What are some of the most commonly used ingredients at the restaurant?
Temple food requires only a handful of seasonings and sauces. They include ganjang (soy sauce), doenjang (fermented soybean paste) and gochujang (fermented chili paste) made at a temple. Instead of sugar, we use jocheong–a traditional dark syrup made with fermented rice—which also helps with digestion. Sesame oil and perilla seed oil are staples in the temple pantry.
There are also some not-so-mainstream ingredients commonly used in temple cuisine such as jepi (Korean pepper) and sancho (Sichuan pepper). These two ingredients have a high energy index. Say, for example, the energy index of white rice is 100; brown rice contains 400 while jepi and sancho each contain 4,000. Before chili peppers were introduced, Koreans used to add jepi powder to kimchi for that distinctive kick.
Seasonality is everything in temple cuisine.
That’s right. Because everything is plant-based, the seasonality of ingredients is crucial. At Balwoo Gongyang, we change our menu every three months. We source most of our ingredients—prepared and fresh—from different temples around the country. For instance, the tofu we use is delivered daily via the KTX high-speed train from Tongdosa Temple (Gyeongsangnamdo Province). The Venerable Jeong Kwan at Baekyangsa Temple (Jeollanamdo Province) sends us her jangajji which are pickled vegetables. We make our ganjang-cha (soy sauce tea) with a 20-year-old soy sauce made by the Venerable Seon Jae. Much of the fresh produce we use is harvested at the different temples as well.
The restaurant offers a good variety of tasting menus. Tell us about it.
Because of the nature of temple cuisine, our tasting menus are not what you would expect at a typical Korean restaurant. À la carte doesn’t work with temple cuisine either. What we have done is to create several tasting menus so that our clients can enjoy the very best of what each season at the temple has to offer. The response has been very positive.
Who comes to the restaurant?
The older generation with a nostalgia for this kind of food – agrarian, honest and simple. People who frequent the restaurant are also health-conscious folks. 30% of our clientele are foreigners, many of whom come with a prior knowledge of what we do. Many Koreans bring their friends visiting from overseas. It’s a good mix.
Which menu do you recommend?
I would recommend the seven-course ‘Heesik.’ It’s quite special. When you picture a typical Korean course menu, certain dishes immediately come to mind such as gujeolpan—small wheat flour crepes served with eight different accompaniments—and sinseollo, a royal hot pot dish. However, the components of our ‘Heesik’ menu are completely unpredictable.

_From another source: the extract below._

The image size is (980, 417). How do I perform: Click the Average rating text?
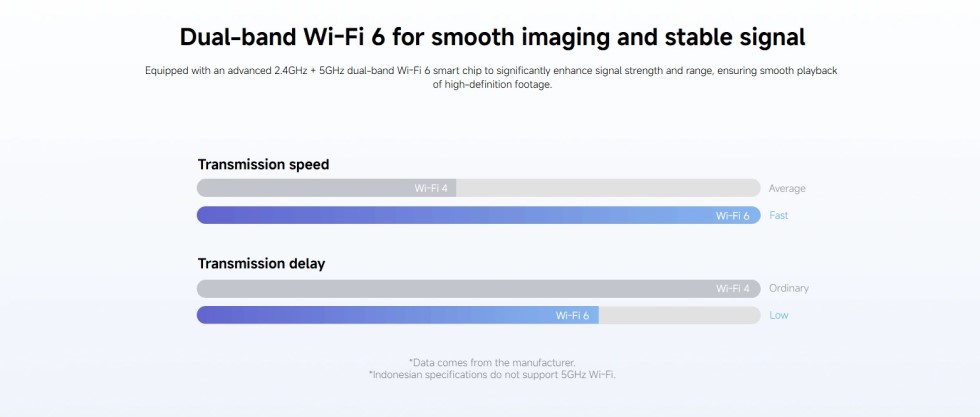[x=787, y=188]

We try to showcase as many ingredients as possible that are unique to temple cuisine. I have seen the look of pure bewilderment on our clients’ faces as they are served. They come expecting to eat some type of porridge as a starter, which is often the case in a typical Korean meal. So, imagine their surprise when they are served ‘Sumusal Ganjang,’ a type of tea made with 20-year-old soy sauce! Nothing is conventional here. I highly recommend this course to those who have a deep passion for food.
Is there any advice you would like to give to those interested in studying temple cuisine?
You need to have a peace of mind. Stop looking for too many elements to work with. I am able to appreciate the beauty of temple food because I have experienced other genres of food as well. It’s kind of like not being able to truly appreciate home until you leave it. It’s okay to experiment with different styles of cooking then return to temple food when you are ready. It won’t be too late.
In terms of technique, temple food is relatively simple. We don’t handle meat or fish. Handling vegetables properly requires expertise, too, but relatively speaking, temple cuisine requires less technical prowess. However, it is crucial that you understand the unique philosophy of temple food in order to cook it properly, wholeheartedly.